Banned! The Mary Whitehouse Story
BBC Two
The first episode (29 March) of this fascinating two-part documentary about Mary Whitehouse (pictured) was a nuanced and even-handed examination of a figure often denigrated and lampooned. With her spectacles, handbags and constant flow of indignant letters to figures in public life, she became a byword for prudish middle England from the 1960s on, and certainly the footage of followers of her National Viewers’ and Listeners’ Association reinforces this image. Who wants to be sitting with rows of pursed-lipped elderly ladies and concerned clergymen when you can be free-loving it with the anti-censorship brigade?

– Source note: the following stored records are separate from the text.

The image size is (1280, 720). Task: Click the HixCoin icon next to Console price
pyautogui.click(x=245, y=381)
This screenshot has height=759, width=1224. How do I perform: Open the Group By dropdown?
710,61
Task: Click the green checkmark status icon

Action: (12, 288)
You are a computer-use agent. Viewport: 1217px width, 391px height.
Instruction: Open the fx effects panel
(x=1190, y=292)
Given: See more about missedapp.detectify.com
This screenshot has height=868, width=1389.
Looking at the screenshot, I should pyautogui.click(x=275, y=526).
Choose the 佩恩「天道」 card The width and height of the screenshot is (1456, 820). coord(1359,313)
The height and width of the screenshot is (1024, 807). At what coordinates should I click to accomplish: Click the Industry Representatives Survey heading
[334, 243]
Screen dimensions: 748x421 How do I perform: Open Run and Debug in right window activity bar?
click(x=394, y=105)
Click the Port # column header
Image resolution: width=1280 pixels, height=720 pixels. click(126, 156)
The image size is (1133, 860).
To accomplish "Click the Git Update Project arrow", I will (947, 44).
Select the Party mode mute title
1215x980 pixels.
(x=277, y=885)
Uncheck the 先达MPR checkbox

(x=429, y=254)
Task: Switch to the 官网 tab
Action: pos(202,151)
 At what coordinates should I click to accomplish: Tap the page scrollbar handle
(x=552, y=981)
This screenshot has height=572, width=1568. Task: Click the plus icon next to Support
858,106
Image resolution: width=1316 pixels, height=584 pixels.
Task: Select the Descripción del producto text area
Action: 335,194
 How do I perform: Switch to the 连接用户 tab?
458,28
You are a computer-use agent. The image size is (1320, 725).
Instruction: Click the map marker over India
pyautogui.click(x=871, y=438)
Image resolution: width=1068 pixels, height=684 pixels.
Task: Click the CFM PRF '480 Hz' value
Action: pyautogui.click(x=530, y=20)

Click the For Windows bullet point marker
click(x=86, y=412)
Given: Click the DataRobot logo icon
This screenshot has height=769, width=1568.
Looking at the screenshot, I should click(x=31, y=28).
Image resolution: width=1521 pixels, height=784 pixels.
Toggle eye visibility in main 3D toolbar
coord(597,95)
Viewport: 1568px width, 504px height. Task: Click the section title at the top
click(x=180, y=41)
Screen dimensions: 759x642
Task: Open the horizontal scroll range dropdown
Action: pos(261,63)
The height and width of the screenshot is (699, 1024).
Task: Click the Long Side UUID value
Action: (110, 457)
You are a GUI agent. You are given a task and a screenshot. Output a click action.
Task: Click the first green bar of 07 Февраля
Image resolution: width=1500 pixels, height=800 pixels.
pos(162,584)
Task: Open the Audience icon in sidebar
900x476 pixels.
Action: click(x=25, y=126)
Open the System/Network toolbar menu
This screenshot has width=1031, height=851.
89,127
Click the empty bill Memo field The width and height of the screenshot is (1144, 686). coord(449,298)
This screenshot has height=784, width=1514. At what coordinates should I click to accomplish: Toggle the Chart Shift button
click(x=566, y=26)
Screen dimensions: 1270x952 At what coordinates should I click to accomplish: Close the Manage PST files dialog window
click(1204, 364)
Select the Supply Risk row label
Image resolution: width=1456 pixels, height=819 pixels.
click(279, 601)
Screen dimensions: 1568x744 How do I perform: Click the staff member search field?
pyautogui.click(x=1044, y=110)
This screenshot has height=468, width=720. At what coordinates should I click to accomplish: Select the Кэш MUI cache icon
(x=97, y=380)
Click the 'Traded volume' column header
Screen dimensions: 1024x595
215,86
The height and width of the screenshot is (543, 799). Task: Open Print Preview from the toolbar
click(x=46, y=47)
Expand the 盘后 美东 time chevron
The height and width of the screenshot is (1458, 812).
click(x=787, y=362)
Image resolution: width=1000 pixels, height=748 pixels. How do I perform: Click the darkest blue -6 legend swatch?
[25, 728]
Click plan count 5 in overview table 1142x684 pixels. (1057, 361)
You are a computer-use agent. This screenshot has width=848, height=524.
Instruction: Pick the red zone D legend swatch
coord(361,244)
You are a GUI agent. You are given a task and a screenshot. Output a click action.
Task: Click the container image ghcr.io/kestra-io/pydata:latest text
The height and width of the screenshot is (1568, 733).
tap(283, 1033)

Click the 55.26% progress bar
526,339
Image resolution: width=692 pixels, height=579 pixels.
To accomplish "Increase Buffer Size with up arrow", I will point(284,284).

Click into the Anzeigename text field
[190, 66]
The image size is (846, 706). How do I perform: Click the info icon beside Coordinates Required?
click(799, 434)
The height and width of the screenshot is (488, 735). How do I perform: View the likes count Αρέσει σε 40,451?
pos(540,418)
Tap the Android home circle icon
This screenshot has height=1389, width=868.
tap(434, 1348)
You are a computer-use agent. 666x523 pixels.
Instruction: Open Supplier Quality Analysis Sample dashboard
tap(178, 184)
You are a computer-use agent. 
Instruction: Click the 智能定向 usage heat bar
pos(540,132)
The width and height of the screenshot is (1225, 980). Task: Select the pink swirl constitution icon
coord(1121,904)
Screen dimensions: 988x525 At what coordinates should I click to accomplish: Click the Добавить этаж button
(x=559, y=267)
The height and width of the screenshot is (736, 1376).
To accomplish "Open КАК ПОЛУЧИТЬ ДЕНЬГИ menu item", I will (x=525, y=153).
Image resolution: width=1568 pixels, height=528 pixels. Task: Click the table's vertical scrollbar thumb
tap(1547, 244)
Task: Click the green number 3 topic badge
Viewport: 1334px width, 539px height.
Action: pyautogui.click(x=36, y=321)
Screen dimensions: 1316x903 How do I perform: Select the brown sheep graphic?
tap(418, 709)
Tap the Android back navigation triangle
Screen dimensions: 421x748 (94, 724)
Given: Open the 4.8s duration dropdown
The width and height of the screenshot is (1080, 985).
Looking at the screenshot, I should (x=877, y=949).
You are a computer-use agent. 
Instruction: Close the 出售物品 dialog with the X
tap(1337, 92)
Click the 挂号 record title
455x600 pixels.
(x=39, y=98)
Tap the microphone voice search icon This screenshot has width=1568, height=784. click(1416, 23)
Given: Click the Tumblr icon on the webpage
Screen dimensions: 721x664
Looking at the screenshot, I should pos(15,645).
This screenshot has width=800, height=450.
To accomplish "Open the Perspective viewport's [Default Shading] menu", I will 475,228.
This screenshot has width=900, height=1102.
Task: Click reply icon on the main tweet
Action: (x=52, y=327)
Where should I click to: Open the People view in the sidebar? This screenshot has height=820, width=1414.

But in 2022, it all looks a lot more complicated. Nowadays, her outrage might easily overlap with current debate on the limits of freedom of expression. She might find common cause with feminists sick of seeing women exploited in images of violent sex or reduced to crude sexual stereotypes. She was mocked for her campaign against Alf Garnett’s blaspheming in Till Death Us Do Part; today it’s denigrated for its depiction of racism. Her campaign against the downward spiral of porn, similarly, looks a lot less square in the age of the internet. In the programme, The Guardian’s Peter Bradshaw reflects that her attempts to ban Bertolucci’s nihilistic Last Tango in Paris take on “a moral dimension in real life” in light of Maria Schneider’s recent revelation that she was manipulated into depictions of explicit sex.